No CURE for disagreement over Downtown zoning?
By Wells Dunbar,
1:35PM, Wed. Aug. 31, 2011
We’re still unpacking the news from last week’s City Council meeting, and one notable bit concerned what council didn’t do: take any action on the Downtown Plan, which was punted to October 6. The biggest concern lies in the CURE/Density Bonus dichotomy, which city staff shed a little light on recently.
When the DT Plan came to council Aug. 18, Kathie Tovo went on the warpath against the unexpected continuation of CURE, or Central Urban Redevelopment, zoning. Utilized by developers Downtown to attain additional height and density, it’s completely eclipsed the city’s interim Density Bonus Program (DBP) zoning, which similarly allows additional density, but in exchange for definable benefits (either on-site affordable housing, or a fee-in-lieu of it). To date, it’s never been used when CURE zoning is also available.
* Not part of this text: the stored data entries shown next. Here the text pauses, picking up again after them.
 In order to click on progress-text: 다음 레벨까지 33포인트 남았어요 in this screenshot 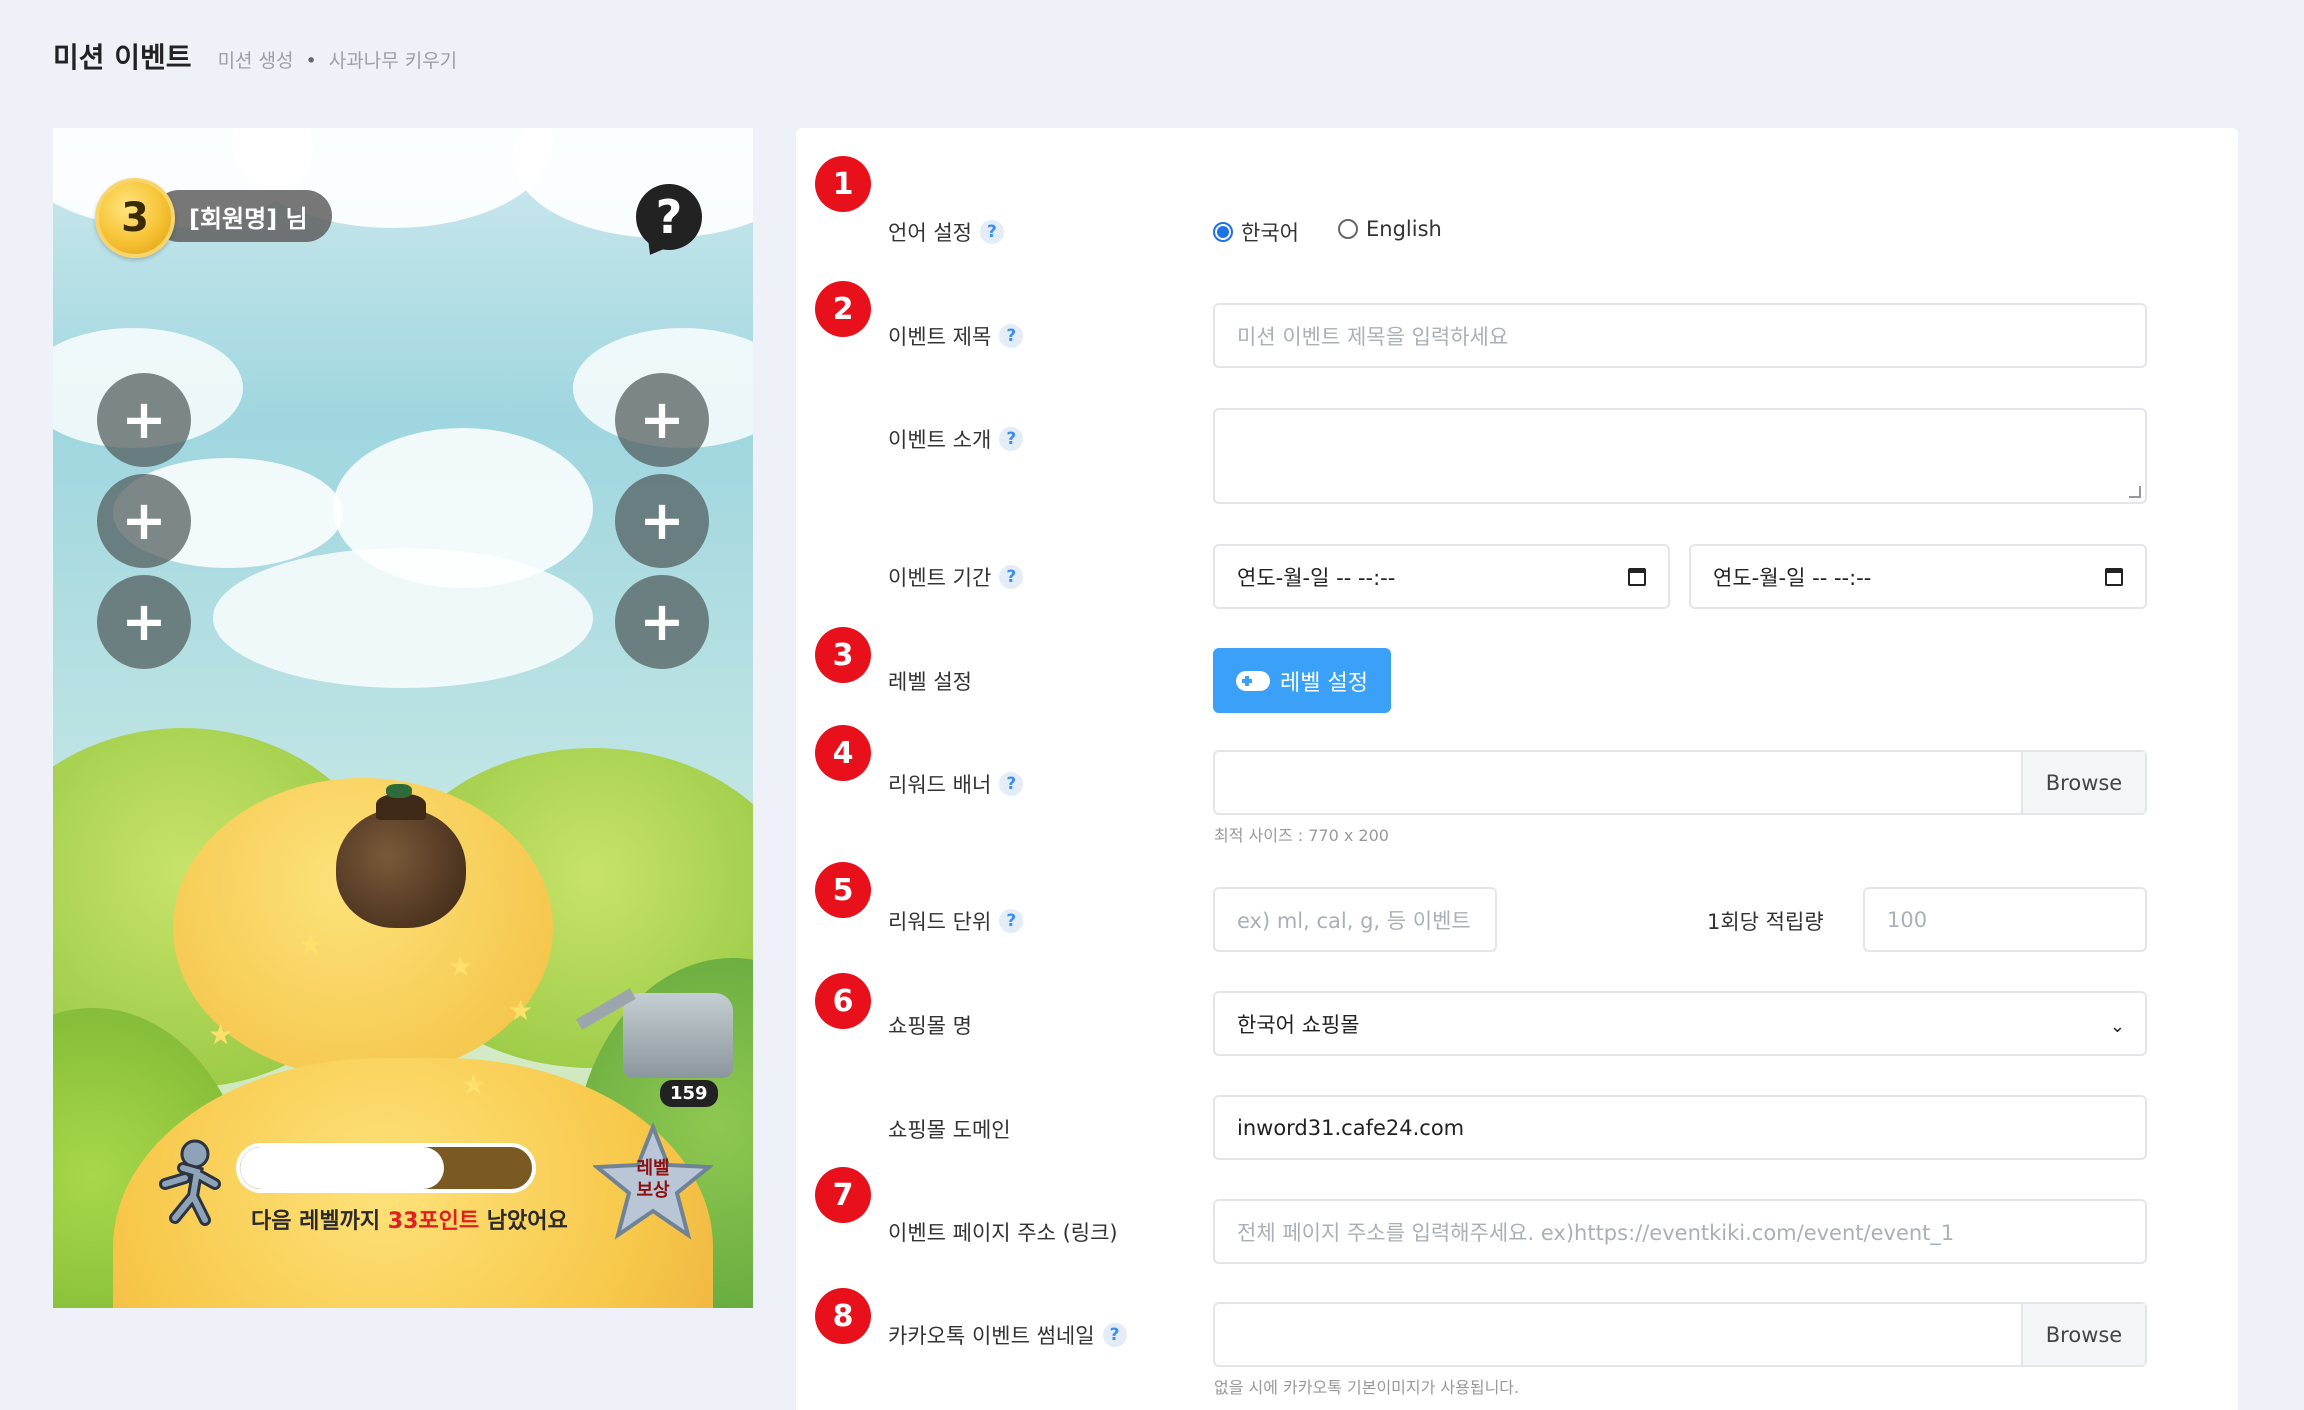, I will do `click(410, 1219)`.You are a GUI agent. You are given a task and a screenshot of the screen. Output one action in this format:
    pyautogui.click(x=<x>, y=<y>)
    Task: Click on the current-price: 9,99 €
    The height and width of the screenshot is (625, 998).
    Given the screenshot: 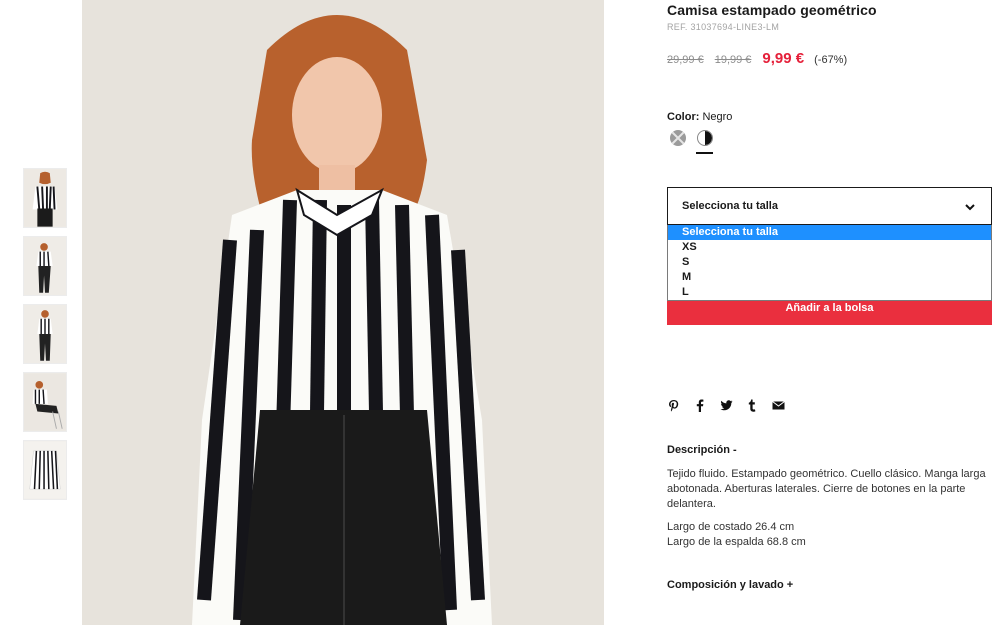 What is the action you would take?
    pyautogui.click(x=784, y=58)
    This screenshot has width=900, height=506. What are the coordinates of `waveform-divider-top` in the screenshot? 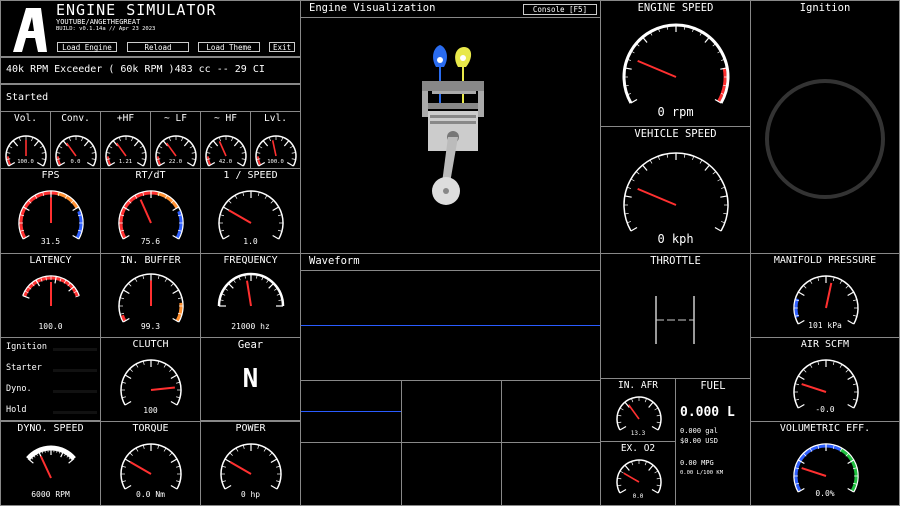 It's located at (450, 270).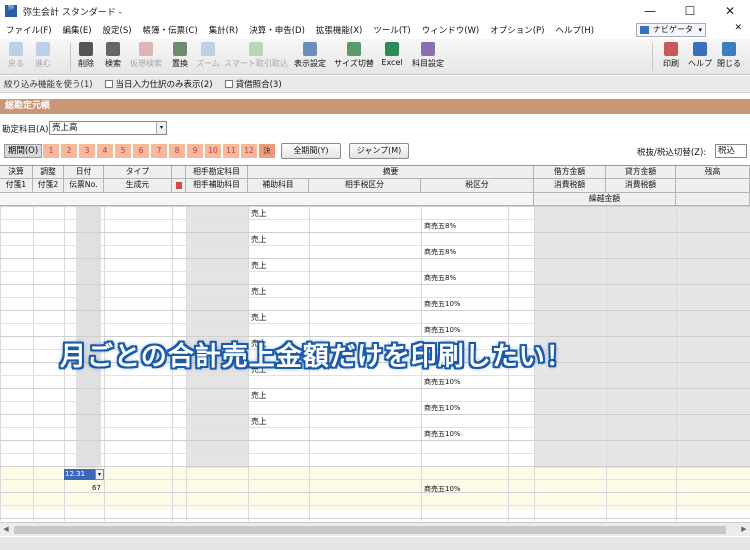 This screenshot has width=750, height=550. What do you see at coordinates (28, 30) in the screenshot?
I see `menu-file: ファイル(F)` at bounding box center [28, 30].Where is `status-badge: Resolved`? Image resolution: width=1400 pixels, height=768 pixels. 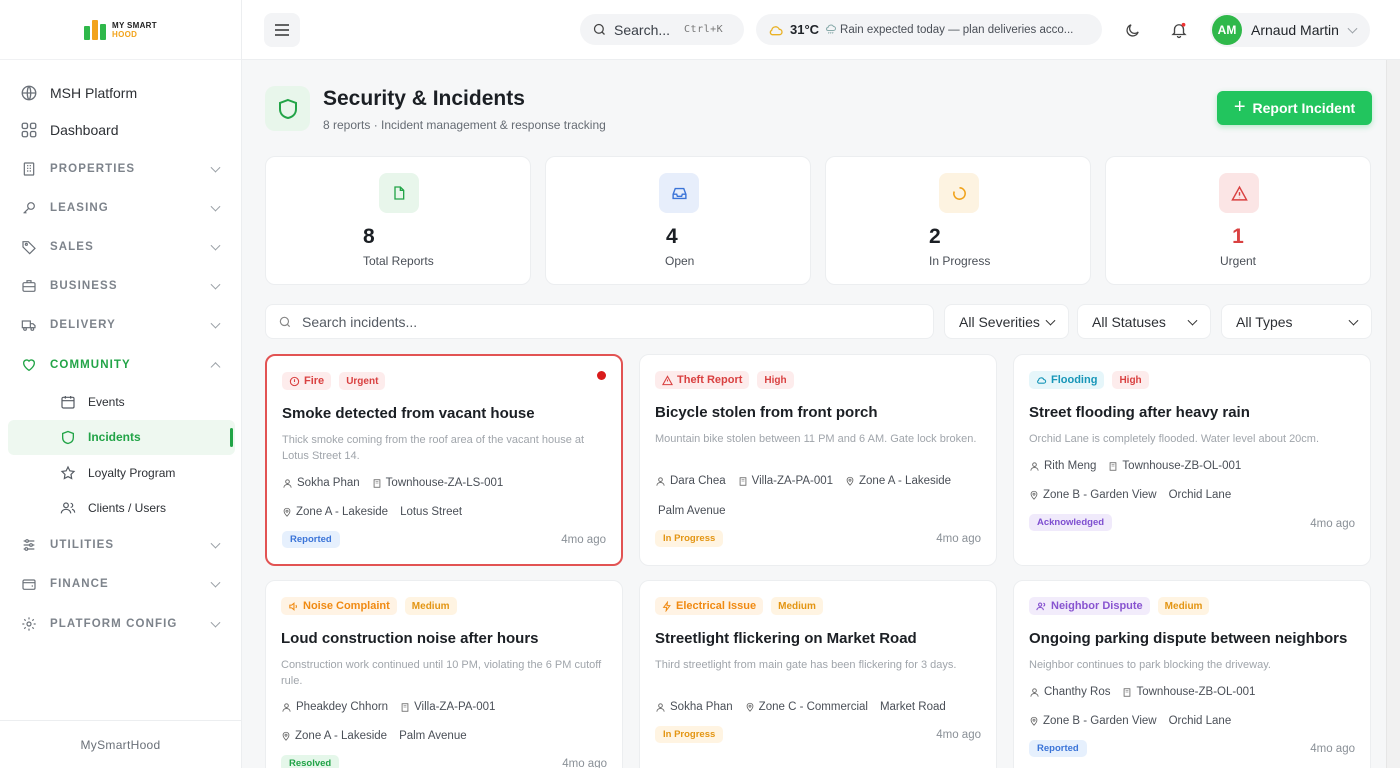
status-badge: Resolved is located at coordinates (310, 762).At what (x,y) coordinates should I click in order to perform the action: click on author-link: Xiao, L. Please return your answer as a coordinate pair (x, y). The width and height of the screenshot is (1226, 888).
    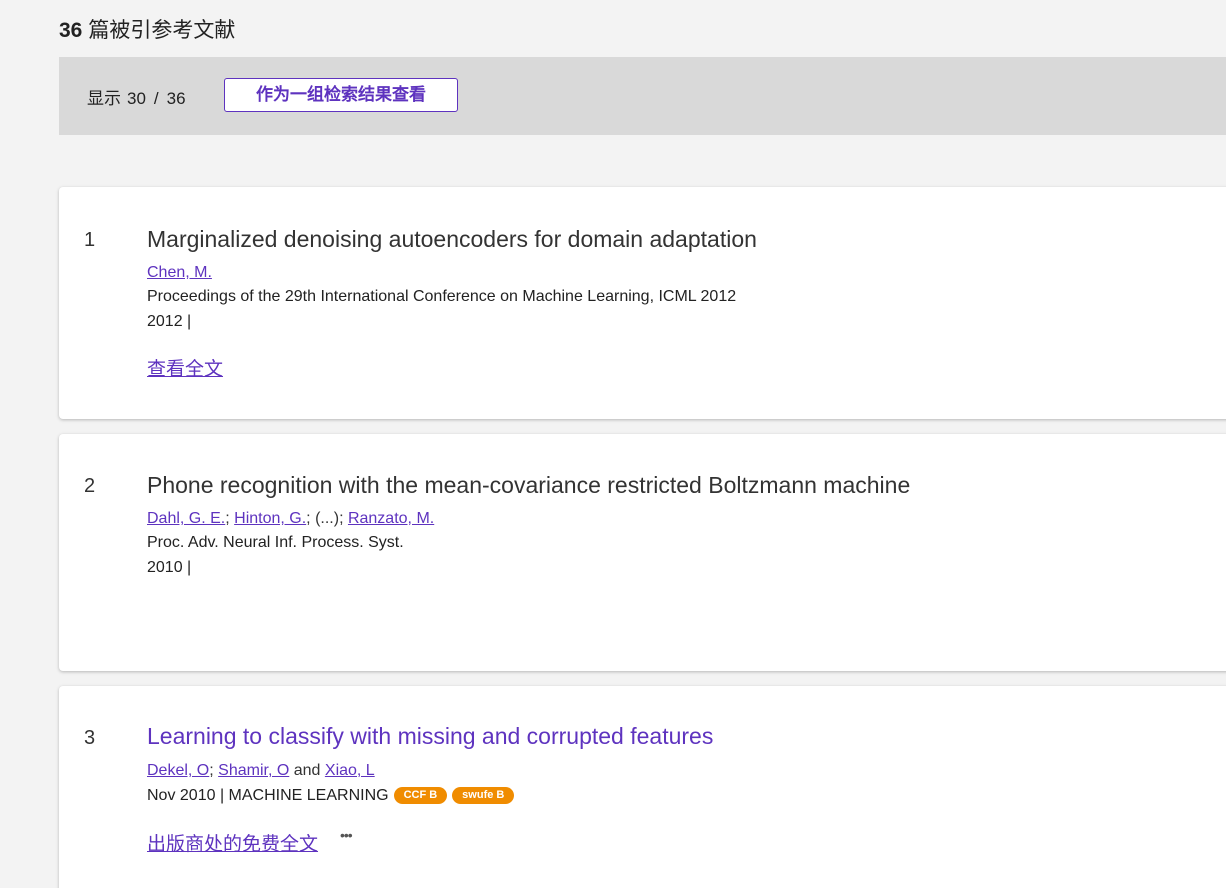
    Looking at the image, I should click on (350, 770).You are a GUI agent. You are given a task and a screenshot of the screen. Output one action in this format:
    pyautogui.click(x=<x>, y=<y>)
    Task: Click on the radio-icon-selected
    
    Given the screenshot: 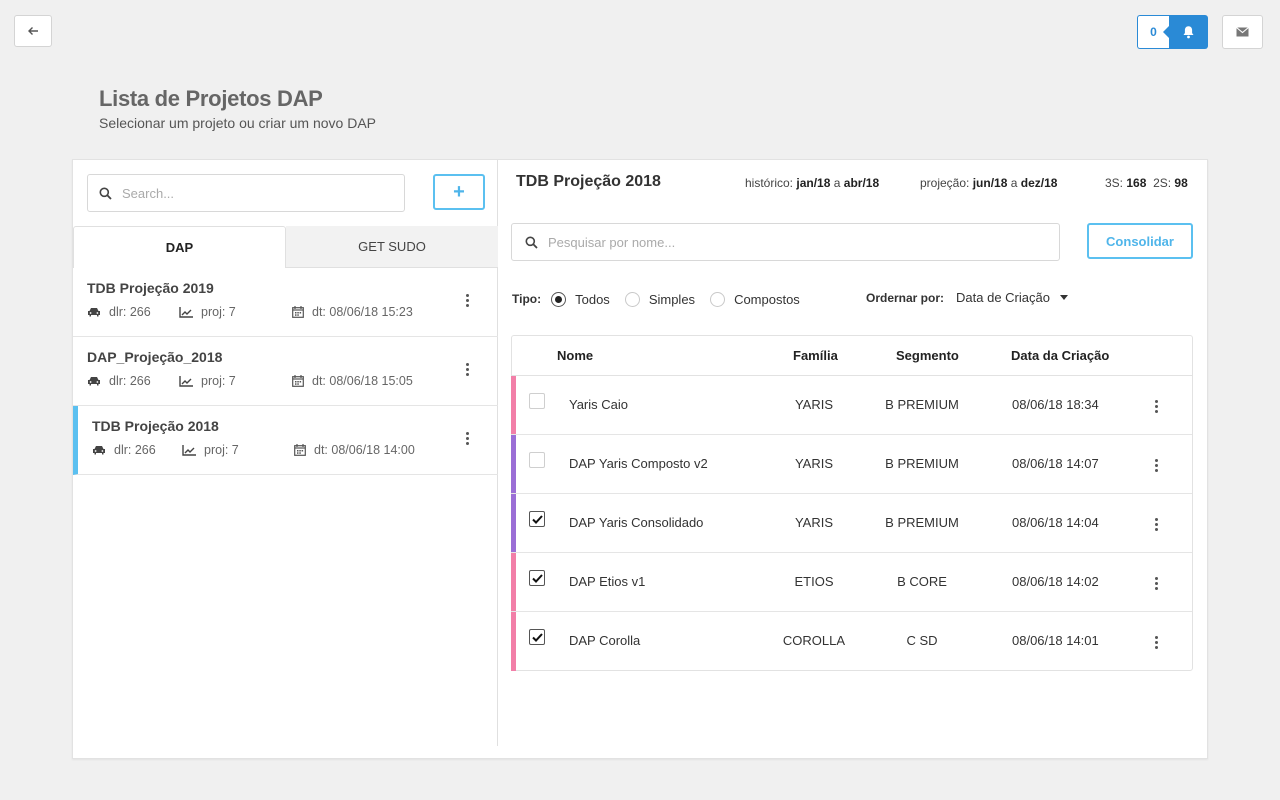 What is the action you would take?
    pyautogui.click(x=559, y=299)
    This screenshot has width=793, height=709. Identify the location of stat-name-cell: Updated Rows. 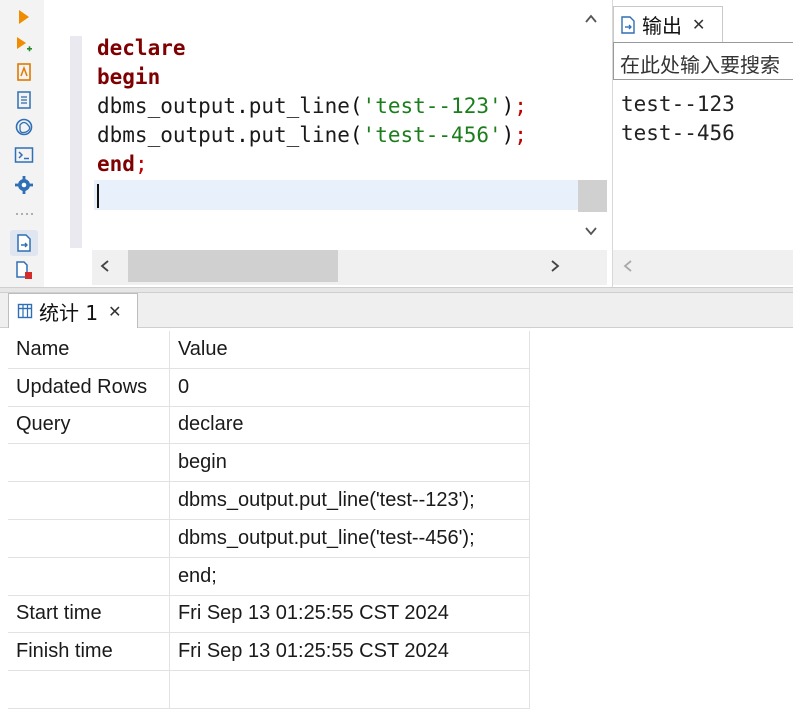
(89, 388). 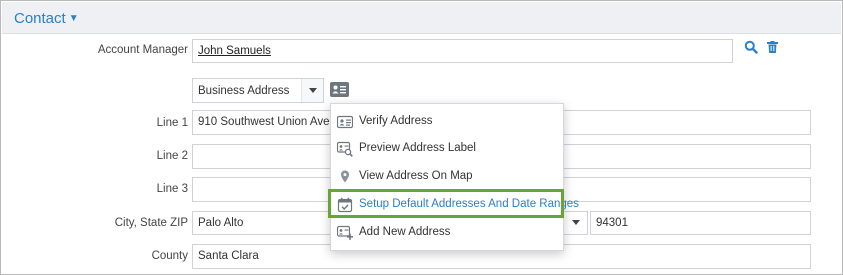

“If you are asking developers who are seeking increased entitlements to provide some community benefits, but also allowing them the opportunity to come here and ask for those same entitlements with no community benefits, it's pretty clear what option they are going to select, almost 100% of the time,” Tovo said. She offered that she “saw what was in the Downtown Austin Plan as a kind of compromise. There were some people who thought fees-in-lieu should be higher … I think we've all acknowledged there's a housing crisis in this city and we need to provide more housing opportunities. … One of the tools we have available is a density bonus program and I think we should take a strong stand out and I think we can do that and still encourage development. … I appreciate the information, but … this is a real serious area of concern for me.” Other council members, like Bill Spelman were concerned by the CURE change, but saw value in its use as as a “safety valve” for exceptional projects that, for whatever reason, wouldn’t tidily fit within the DBP framework.
A city memo from Jim Robertson and Michael Knox, co-project managers of the DT Plan, provides a little more context:
After much consideration, we concluded that the most prudent approach for putting in place a Downtown Density Bonus Program would be to retain CURE in an amended form. The retention of CURE could be considered as an “interim” step towards what might ultimately be a Density Bonus Program that consists exclusively of the administrative process – without CURE.
We would like to stress that our proposal is not to retain CURE as it is currently structured and used. Instead, we propose to forward code amendments alongside the code amendments that would put in place the administrative Downtown Density Bonus Program that would reshape CURE when it is used to seek additional height and/or density within Downtown so as to provide a “framework” for the evaluation of CURE applications. This would be in contrast to the current CURE process, which is generally unstructured and ad hoc, and lacks clear criteria for evaluation of a CURE request. The applicant would be required to demonstrate what portions of the DBP it could comply with and to demonstrate why it could not comply with the entire DBP. These CURE code amendments would create a more structured and predictable CURE process, a major goal of the recommended Density Bonus Program.
Both the code amendments that would create the Downtown Density Bonus Program and the amendment to CURE would be developed and vetted through a process that would include inter-departmental review and comment, public review and input, board and commission review (including Planning Commission approval), and Council review and approval. The City Council would have the ultimate say over whether – and in what form – these changes were made.
You can read the whole memo here. [PDF]
It will be illuminating to see what happens when the DT Plan returns to council in October, and whether council thinks CURE is a resource they should keep in their toolbox – or if it needs to be taken out to the shed.